Danielle Rintala (she/her) Conference Planning Committee
Director – Research Intelligence and Compliance Team
University of Minnesota

Danielle directs the Risk Intelligence and Compliance Team (RIACT) in OVPR. RIACT serves as the “eyes and ears” of the VPR by monitoring near- and long-term research risks, conducting compliance investigations, ensuring compliance in research-associated financial transactions and research registries, and managing Responsible Conduct of Research (RCR) training and the Certified Approver program. Prior to joining the University of Minnesota, Danielle was the associate director of research compliance and biosafety officer at the University of Wisconsin-Milwaukee, where she developed and managed the biosafety program. She was also responsible for the oversight of human subjects research, animal research, and radiation safety. Prior to research compliance, Danielle was an instructor and program director for 10 years in higher education, with teaching experience in microbiology, anatomy & physiology, biochemistry, and pathophysiology.

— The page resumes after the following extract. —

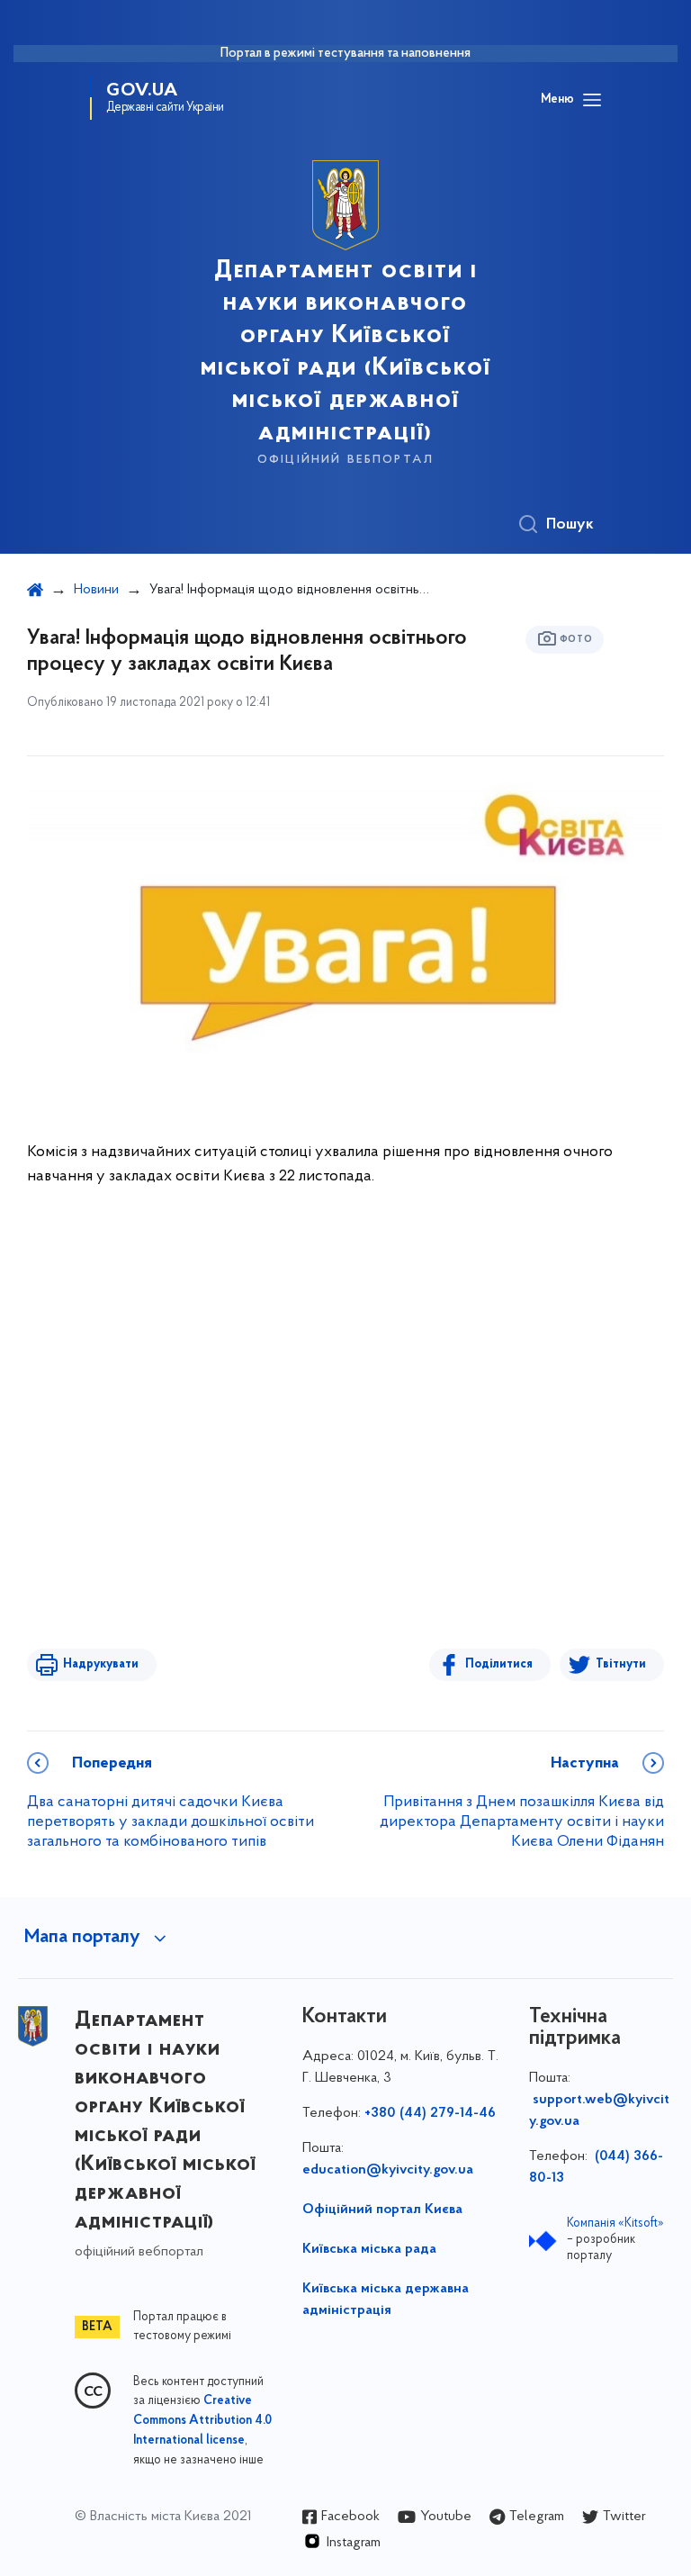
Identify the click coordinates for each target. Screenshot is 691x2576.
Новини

Greg Swain – Conference Planning Committee
Professor of Chemistry and Neuroscience Program Member
Michigan State University

Dr. Greg Swain is a Professor of chemistry and a member of the Neuroscience Program at Michigan State University. In addition to his academic appointments, Dr. Swain serves as the Neuroscience Graduate Program Director and as the Responsible Conduct of Research Education Coordinator for The Graduate School. He directs an interdisciplinary research program focused on understanding structure-property relationships of different carbon electrode materials (e.g., conducting diamond and tetrahedral amorphous carbon), as studied by electrochemical and spectroelectrochemical methods, and tailoring the properties of these electrodes for application as chemical and biochemical sensors for health and the environment, and as microelectrodes for neuroanalytical chemistry. He has served or serves in various leadership positions at the national level including as a former Editor and Editor-in-Chief of the scientific journal, Diamond and Related Materials (Elsevier, 2009-2014), a former member of the Committee for Professional Training (American Chemical Society, 2015-2019), and current Editor for the journal, Electroanalysis (Wiley). At the university level, he served as an At-large Member of the University’s Steering Committee and Faculty Senate (MSU, 2017-2019) and as an Academic Advancement Network Fellow (MSU, 2018-2019). He is a Fulbright Fellowship recipient and a member of the American Chemical Society, Electrochemical Society, International Society of Electrochemistry, and National Association of Corrosion Engineers.